_Tasks_:
A. Answer these questions using the article on the Waupaca School Board election:
(i) How many candidates are seeking how many seats on the board?
(ii) For how many years has Manion worked as director of religious education at St. Mary Magdalene Catholic Community?
(iii) With which organization has Robinson worked for the past 25 years?
B. From the article on the Waupaca School Board election, extract the passage starting at "Four candidates are" and ending at "candidate Don Writt.".

Four candidates are seeking three seats on the Waupaca School Board.
On the April 3 ballot will be incumbents Betty Manion, Sandra Robinson and Steve Shambeau and first-time candidate Don Writt.
This is the first in a County Post two-part series on the local school board election.
A Chicago native, Manion earned a bachelor’s degree in natural sciences from St. Norbert’s College in De Pere in 1974 and a master’s degree in theological studies from St. Norbert College in 1999.
For the past 19 years, Manion has worked as the director of religious education at St. Mary Magdalene Catholic Community. She is also a popular storyteller who has entertained audiences at libraries, schools, churches and conferences throughout the nation.
Manion was first elected to the Waupaca School Board nine years ago. Over that time, she has seen improved relations among board members, the administration and the teaching staff.
“There is more of a collaborative culture within the district now,” Manion said. “The relationship between the teachers and the administration has been very open and respectful.”
Since her election to the school board, Manion had a role in starting the practice of school board members visiting all the local schools each year.
“All the school board members visit every school at least once a year,” Manion said. “We walk through the buildings and visit the classrooms. I think it’s good for the teachers and the students to see us there and good for us to actually visit the schools.”
Manion believes the trust that has developed among the board members, teachers and administration is helping them work together as the district tries to cope with declining state funds and changes in state law.
“I think the current members all bring various talents and gifts to the school board,” Manion said. “We work well together, and we work well with the staff.”
A 1972 graduate of the University of Wisconsin-Stevens Point, Robinson has a bachelor’s degree in education.
She spent 11 years working in museums and the past 25 years working with the U.S. Curling Association, a non-profit organization based in Stevens Point.

(Saved data entries)
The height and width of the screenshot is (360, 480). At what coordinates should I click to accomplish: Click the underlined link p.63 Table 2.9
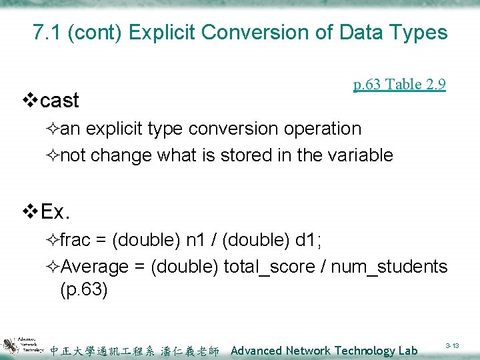[x=399, y=84]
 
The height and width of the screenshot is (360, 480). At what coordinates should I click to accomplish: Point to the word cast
[x=59, y=101]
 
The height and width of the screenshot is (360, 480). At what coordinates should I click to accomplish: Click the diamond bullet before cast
[x=30, y=101]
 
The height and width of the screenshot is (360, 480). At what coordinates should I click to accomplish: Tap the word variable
[x=363, y=155]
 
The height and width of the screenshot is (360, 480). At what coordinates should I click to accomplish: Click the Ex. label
[x=56, y=212]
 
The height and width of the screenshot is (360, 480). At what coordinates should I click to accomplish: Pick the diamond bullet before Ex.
[x=30, y=212]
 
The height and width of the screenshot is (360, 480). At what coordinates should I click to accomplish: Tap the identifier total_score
[x=268, y=267]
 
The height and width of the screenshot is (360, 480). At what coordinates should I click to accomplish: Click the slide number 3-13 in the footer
[x=453, y=346]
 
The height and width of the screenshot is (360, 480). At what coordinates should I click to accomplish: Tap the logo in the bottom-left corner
[x=23, y=344]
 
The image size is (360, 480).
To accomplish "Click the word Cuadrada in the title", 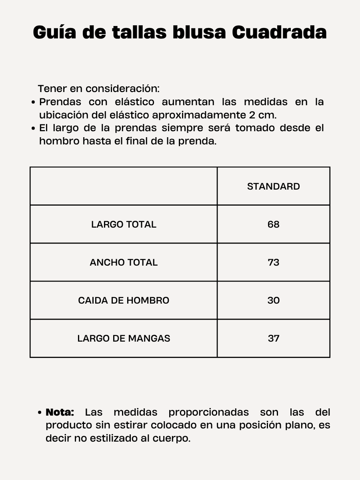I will (x=279, y=32).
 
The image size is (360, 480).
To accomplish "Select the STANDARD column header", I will (x=274, y=186).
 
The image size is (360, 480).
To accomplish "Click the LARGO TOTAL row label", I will (x=124, y=224).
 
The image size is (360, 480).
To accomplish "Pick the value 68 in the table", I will (x=274, y=224).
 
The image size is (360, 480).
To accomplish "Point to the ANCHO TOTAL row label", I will (x=124, y=262).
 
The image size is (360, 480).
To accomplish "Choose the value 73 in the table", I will (x=274, y=262).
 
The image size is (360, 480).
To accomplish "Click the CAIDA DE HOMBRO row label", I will (x=124, y=300).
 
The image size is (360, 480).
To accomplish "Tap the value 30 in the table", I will (x=274, y=300).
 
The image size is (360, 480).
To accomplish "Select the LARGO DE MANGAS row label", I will (x=124, y=338).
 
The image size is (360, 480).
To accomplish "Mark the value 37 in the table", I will (x=274, y=338).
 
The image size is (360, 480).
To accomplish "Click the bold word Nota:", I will (x=60, y=412).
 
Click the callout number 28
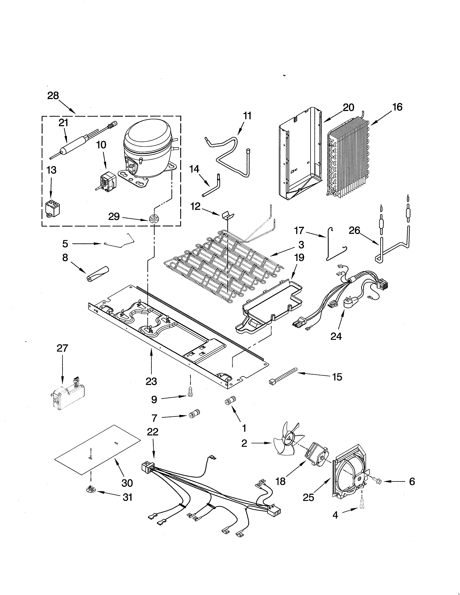[53, 96]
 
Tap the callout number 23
[151, 381]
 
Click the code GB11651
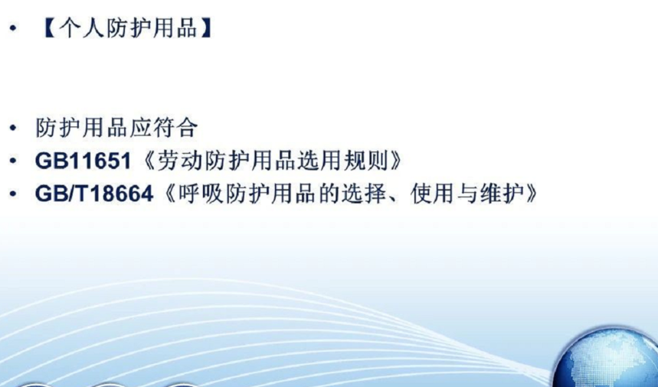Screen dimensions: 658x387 [x=83, y=161]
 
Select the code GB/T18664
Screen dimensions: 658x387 [x=94, y=194]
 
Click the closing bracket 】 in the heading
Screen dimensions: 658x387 [x=205, y=28]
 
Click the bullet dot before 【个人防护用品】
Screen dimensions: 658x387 [x=14, y=28]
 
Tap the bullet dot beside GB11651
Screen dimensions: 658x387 [x=14, y=161]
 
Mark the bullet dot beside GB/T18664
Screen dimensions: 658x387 [x=14, y=194]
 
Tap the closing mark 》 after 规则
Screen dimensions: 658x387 [x=396, y=161]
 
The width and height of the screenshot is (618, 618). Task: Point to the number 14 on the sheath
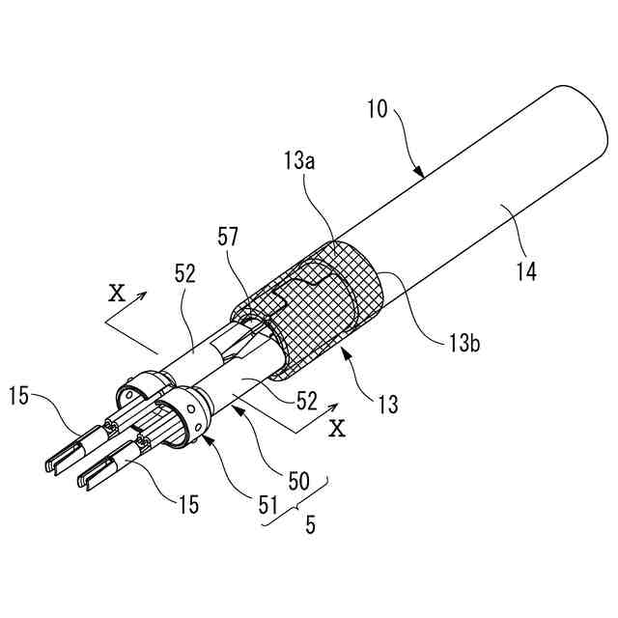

_Task responses_:
A.
(i) Four candidates are seeking three seats.
(ii) 19 years.
(iii) The U.S. Curling Association.

B.
Four candidates are seeking three seats on the Waupaca School Board.
On the April 3 ballot will be incumbents Betty Manion, Sandra Robinson and Steve Shambeau and first-time candidate Don Writt.